* [Exercise tasks]:
**a)** In the Wigram mess hall piece, what was added to New Zealand coffee?
**b)** From the Wigram mess hall piece, copy word for word the passage from "Remember these receipts" to "What to order?".

Another nostalgic look at early Deepfreeze years, this time at Wigram RNZAF station near Christchurch.   Thanks to Farrell Whitney...

Remember these receipts for chow we consumed at the mess halls whether we ate in them or not at Wigram Air Force Base in New Zealand?
 
I can smell them now!!!!  You sat at the table with all the white linens and properly laid out table in the Sargeant's Mess and the waiter took your order.  The toast was hand cut and thick as the back of your hand and stacked in a wire rack like sheets of plywood side by side.  The menu all hand written to perfection.  What to order?
This day I will have the eggs 'over easy' with bacon.
"Tea!!"...how many Yanks drink tea for breakfast, bring me coffee, strong and black.  And, that is exactly how it arrived!  New Zealand coffee was not made only of coffee, but had chicory added, and bitter.  Thank God for the great milk of New Zealand with it's thick cream on the top of the bottle.

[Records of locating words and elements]
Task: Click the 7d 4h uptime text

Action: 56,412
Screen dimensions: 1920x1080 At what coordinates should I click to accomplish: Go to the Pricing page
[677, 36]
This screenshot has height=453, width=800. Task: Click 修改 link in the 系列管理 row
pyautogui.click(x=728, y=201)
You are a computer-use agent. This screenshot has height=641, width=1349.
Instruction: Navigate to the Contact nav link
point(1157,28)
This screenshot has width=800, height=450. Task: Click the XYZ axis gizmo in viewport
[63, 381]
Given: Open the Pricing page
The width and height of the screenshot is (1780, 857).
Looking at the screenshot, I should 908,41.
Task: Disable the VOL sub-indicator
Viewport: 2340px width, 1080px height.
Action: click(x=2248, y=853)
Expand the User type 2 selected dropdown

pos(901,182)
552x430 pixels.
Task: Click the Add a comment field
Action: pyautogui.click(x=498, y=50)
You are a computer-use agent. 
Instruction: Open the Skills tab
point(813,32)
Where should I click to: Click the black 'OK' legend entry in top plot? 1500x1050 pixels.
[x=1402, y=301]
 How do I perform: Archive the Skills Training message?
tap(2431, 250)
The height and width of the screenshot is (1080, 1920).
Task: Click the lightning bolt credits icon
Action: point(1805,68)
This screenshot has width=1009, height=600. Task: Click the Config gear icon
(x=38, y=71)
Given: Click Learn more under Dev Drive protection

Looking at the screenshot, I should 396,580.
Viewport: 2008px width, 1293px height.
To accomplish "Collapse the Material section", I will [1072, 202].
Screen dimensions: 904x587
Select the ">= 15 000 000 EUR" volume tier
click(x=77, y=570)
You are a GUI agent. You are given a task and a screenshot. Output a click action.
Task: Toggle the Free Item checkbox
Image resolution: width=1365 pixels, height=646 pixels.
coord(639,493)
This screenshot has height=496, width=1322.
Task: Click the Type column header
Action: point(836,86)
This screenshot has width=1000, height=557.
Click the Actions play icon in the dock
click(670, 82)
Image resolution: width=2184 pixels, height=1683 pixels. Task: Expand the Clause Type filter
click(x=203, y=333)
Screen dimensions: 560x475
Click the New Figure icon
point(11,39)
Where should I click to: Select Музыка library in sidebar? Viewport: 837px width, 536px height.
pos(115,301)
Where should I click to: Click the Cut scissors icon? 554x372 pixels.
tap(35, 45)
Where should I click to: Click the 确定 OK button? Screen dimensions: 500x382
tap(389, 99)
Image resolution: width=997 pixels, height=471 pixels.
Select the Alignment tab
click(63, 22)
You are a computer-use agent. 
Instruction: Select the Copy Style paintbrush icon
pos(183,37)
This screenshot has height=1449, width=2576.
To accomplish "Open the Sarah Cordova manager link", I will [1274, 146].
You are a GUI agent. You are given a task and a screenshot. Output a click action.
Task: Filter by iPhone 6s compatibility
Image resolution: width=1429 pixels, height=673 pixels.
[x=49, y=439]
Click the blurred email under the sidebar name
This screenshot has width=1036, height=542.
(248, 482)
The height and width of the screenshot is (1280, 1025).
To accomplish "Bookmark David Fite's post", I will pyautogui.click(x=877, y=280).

* [Answers for the exercise]:
**a)** Chicory.

**b)**
Remember these receipts for chow we consumed at the mess halls whether we ate in them or not at Wigram Air Force Base in New Zealand?
 
I can smell them now!!!!  You sat at the table with all the white linens and properly laid out table in the Sargeant's Mess and the waiter took your order.  The toast was hand cut and thick as the back of your hand and stacked in a wire rack like sheets of plywood side by side.  The menu all hand written to perfection.  What to order?